**Work order A:**
Summarize the article about Hope Tabernacle Church's help for Manchester's homeless population in two sentences.
**Work order B:**
According to the article about Hope Tabernacle Church, about how many lunches per day has the church recently been giving out at the church?
**Work order C:**
Continue the article about Hope Tabernacle Church's work with Manchester's homeless population from its last sentence.

MANCHESTER, N.H. – Hope Tabernacle Church on Cedar Street has long been a key supporter of the homeless population in the Queen City. That fact remains true even during the COVID-19 pandemic, although the crisis has necessitated changes.
According to Hope Tabernacle Pastor Juan Rivera, the church still gives bag lunches to Manchester’s homeless population, but have begun to give the lunches for only 30 minutes a day and outside of their building to avoid crowding that could spread the deadly disease. Rivera also reports that his church recently has only been giving out around 15 lunches per day at the church, around half of what he’d normally see, with volunteers heading around town to offer lunches to other homeless individuals across the city.
Still, he reports that the homeless people he and his volunteers are meeting are doing their best to prevent further spread coronavirus, the cause of COVID-19.
“Believe it or not, they’re doing okay and they’re trying to follow CDC guidelines from what I’ve seen,” said Rivera. “They’re trying to social distance and not shake hands. They appreciate that people are still trying to help them.”
Rivera says he has been in contact with the Manchester Health Department and other local officials to provide comfort and safety for Manchester’s homeless population during the ongoing crisis, efforts not lost on city hall given Rivera’s work in the past.
“This winter, on extremely cold nights and when the shelter was full, Pastor Rivera and volunteers opened their doors and provided a caring atmosphere and shelter to our most vulnerable residents,” said Manchester Mayor Joyce Craig. “Now, in the midst of COVID-19, Pastor Rivera and Hope Tabernacle have again stepped forward to help coordinate volunteers in a time of great need. I’m incredibly grateful for him, and Manchester’s faith community.”

**Provided information:**
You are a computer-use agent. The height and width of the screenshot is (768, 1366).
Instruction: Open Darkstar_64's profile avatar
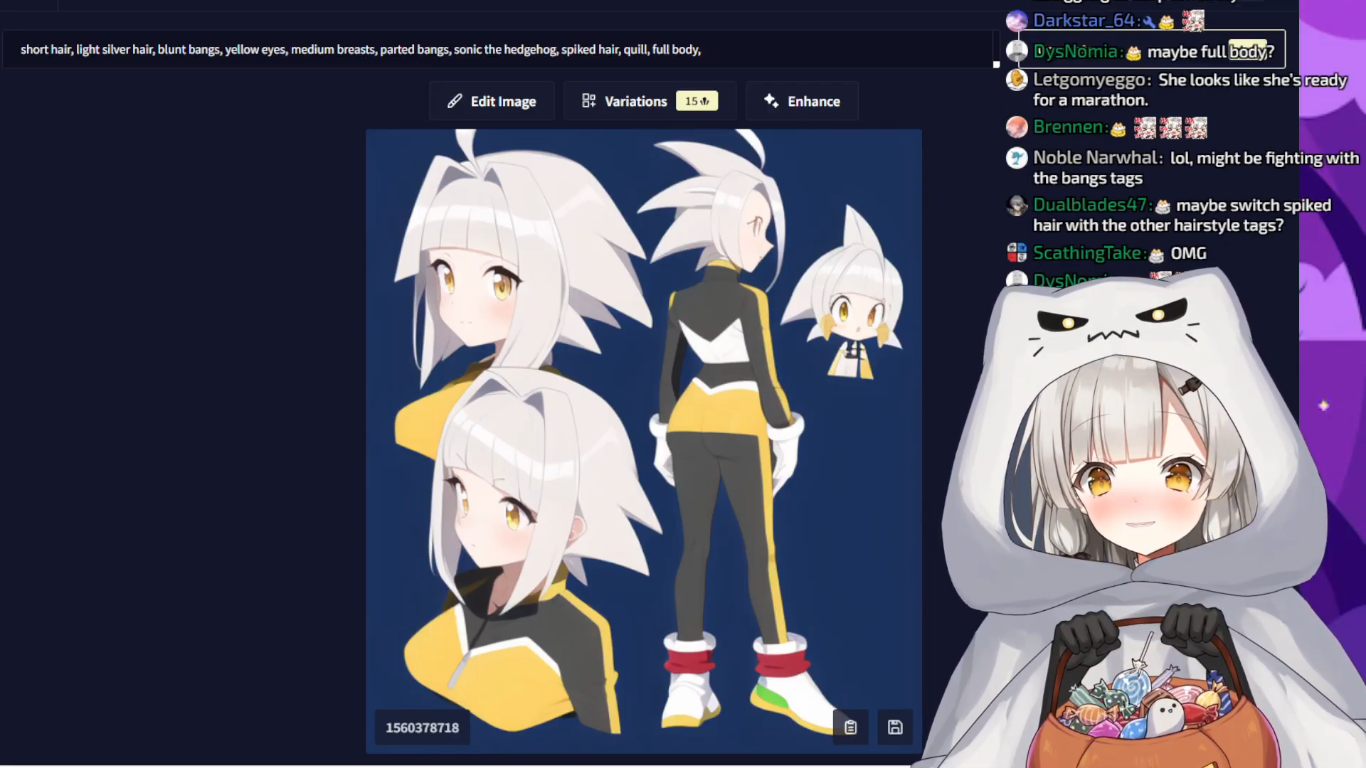tap(1017, 21)
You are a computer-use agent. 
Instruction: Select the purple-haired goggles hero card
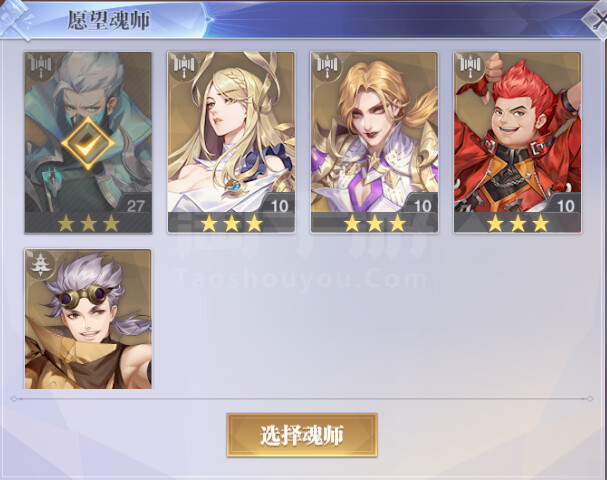[88, 319]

**Written reply A:**
Hope Tabernacle Church in Manchester, N.H., still gives bag lunches to the city's homeless population during the COVID-19 pandemic, but now hands them out outside its building for only 30 minutes a day while volunteers bring lunches to homeless people elsewhere in the city. Pastor Juan Rivera says the homeless people he meets are trying to follow CDC guidelines, and Mayor Joyce Craig praised him for sheltering vulnerable residents on extremely cold winter nights and for helping coordinate volunteers during the crisis.

**Written reply B:**
Around 15 lunches per day, about half of what Rivera would normally see.

**Written reply C:**
While local and state authorities have created surge facilities across the state in case of hospital overcrowding with COVID-19 cases, there is not currently a coordinated plan to provide ways for New Hampshire’s homeless population to find shelter from the disease in case of homeless shelter overcrowding, with efforts like Hope Tabernacle’s providing a backstop to relieve pressure on Families in Transition and New Horizons, Manchester’s two main homeless support organizations.
A recently unexpected $100,000 grant to those two organizations is helping to provide a secondary facility, with Rivera saying that the organizations’ primary facility nearing capacity as of last week.
According to New Hampshire Joint Information Center Spokesperson Larry Crow, there is a possibility that the New Hampshire Department of Health and Human Services may engage in efforts to help the homeless as needed, but the state’s primary focus toward helping the homeless is geared toward those infected with COVID-19, a fact that stems due to limited resources.
“Even in the best of situations it can get difficult to help people and this is by no means the best of situations,” said Crow.
UPDATE: Rivera has informed Manchester Ink Link that his initial estimate was inaccurate and Hope Tabernacle is regularly distributing 30 to 40 meals per day, but that amount is lower than the total prior to the COVID-19 outbreak.